BRIEF DESCRIPTION OF THE DRAWINGS
[0016] The invention, together with further advantages thereof, may
best be understood by reference to the following description taken
in conjunction with the accompanying drawings in which:
[0017] FIG. 1 is a block diagram showing a prior art DDR DIMM
architecture using DDR SDRAM integrated circuit devices;
[0018] FIG. 2 is a block diagram showing a prior art DDR3 DIMM
architecture using DDR3 SDRAM integrated circuit devices;
[0019] FIG. 3 is a diagram showing exemplary DQS signal correction,
in accordance with an embodiment of the present invention;
[0020] FIG. 4A is a diagram showing an exemplary destination clock
signal wherein the first clock sample is performed when the
destination clock signal is LOW, in accordance with an embodiment
of the present invention;
[0021] FIG. 4B is a diagram showing an exemplary destination clock
signal wherein the first clock sample is performed when the
destination clock signal is HIGH, in accordance with an embodiment
of the present invention;
[0022] FIG. 5 is a flowchart showing a method for calculating
provisional write leveling device delay, in accordance with an
embodiment of the present invention;
[0023] FIG. 6A is a diagram showing a destination clock signal,
wherein the first clock sample is taken while the destination clock
signal is LOW;
[0024] FIG. 6B is a diagram showing a destination clock signal,
wherein the first clock sample is taken while the destination clock
signal is HIGH;
[0025] FIG. 7 is flowchart showing a method for determining the
final device delay for memory devices based on the provisional
device delay found using method, in accordance with an embodiment
of the present invention;
[0026] FIG. 8 is a block diagram showing a DDR3 DIMM architecture
using four DDR3 SDRAM integrated circuit devices;
[0027] FIG. 9 is a chart showing exemplary provisional device delay
values for exemplary memory devices of FIG. 8 wherein the current
device is set to the first memory device, in accordance with an
embodiment of the present invention;
[0028] FIG. 10A is a chart showing exemplary provisional device
delay values for exemplary memory devices of FIG. 8 wherein the
current device is set to the second memory device, in accordance
with an embodiment of the present invention;
[0029] FIG. 10B is a chart showing exemplary provisional device
delay values for exemplary memory devices of FIG. 8 wherein the
provisional device delay value for the second memory device is set
to zero, in accordance with an embodiment of the present
invention;
DETAILED DESCRIPTION OF THE PREFERRED EMBODIMENTS
[0030] An invention is disclosed for determining write leveling
delay for memory interfaces. As will be appreciated by those
skilled in the art, DDR memory devices require separate control
lines that are unique to each memory device and distributed in
parallel. These parallel control lines are known as data strobe
signal (DQS) lines and provide control signals that are unique to
the associated memory device and are generated from a differential
clock fed to each DDR memory device and a DLL located within each
DDR memory device. In general, embodiments of the present invention
determine provisional device delay values for each DQS signal via
repeated sampling of a clock signal at each memory device, and then
performing further processing on the provisional delay values to
refine the write leveling delay results.
[0031] In the following description, numerous specific details are
set forth in order to provide a thorough understanding of the
present invention. It will be apparent, however, to one skilled in
the art that the present invention may be practiced without some or
all of these specific details. In other instances, well known
process steps have not been described in detail in order not to
unnecessarily obscure the present invention.

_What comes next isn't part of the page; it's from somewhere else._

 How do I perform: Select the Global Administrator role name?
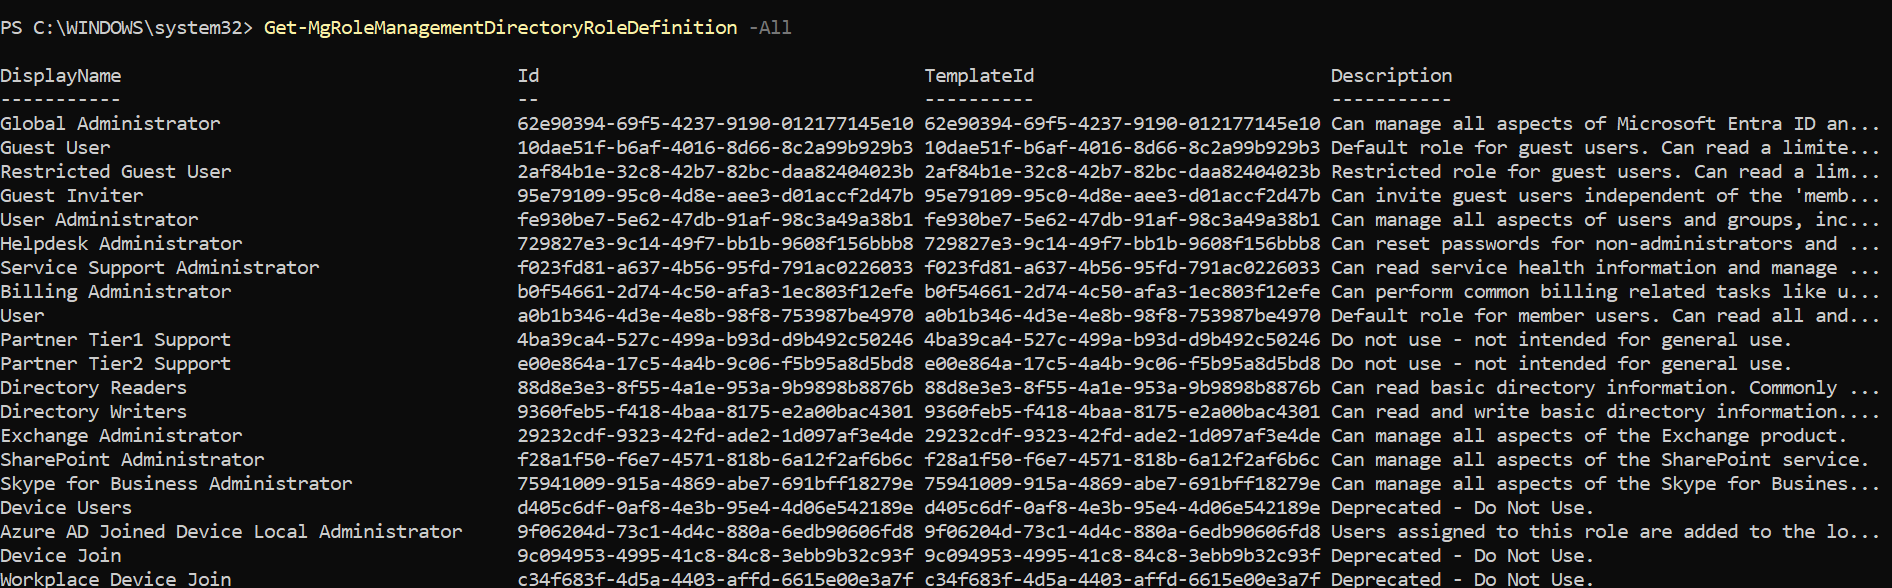pos(110,124)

[0032] As mentioned above, the clock and command signal lines are
connected in series to each memory device through a DDR3 DIMM. This
configuration reduces the number of stubs and the stub lengths, and
allows termination to be placed just at the end of the clock and
command signals. However, the series based connections result in
slight delays in command signals between the various DDR3 memory
devices on the DIMM. That is, the DDR3 memory device connected
first in series receives and acts on the received clock and command
signals prior to the next DDR3 memory device, and so on until the
last DDR3 memory device on the DIMM. This delay is known as flight
time skew and is introduced by the fly-by topology of the DDR3
DIMM.
[0033] Since the data/DQS lines for each DDR3 memory device are not
configured in a daisy chain configuration, the flight time skew
needs to be compensated for in order to allow data on the data bus
to be captured reliably. Embodiments of the present invention
address this issue by determining proper delays for each data
strobe (DQS) signal to allow alignment between command and data in
a DDR3 memory interface. To this end, embodiments of the present
invention sample a source clock signal provided to the DDR3 DIMM
while the DDR3 DIMM is in write leveling mode and determine
provisional DQS delays. Then, the provisional DQS delays are
examined and optionally adjusted to calculate a final DQS delay for
each memory device on the DIMM that aligns the particular DQS with
the source clock signal at that particular memory device.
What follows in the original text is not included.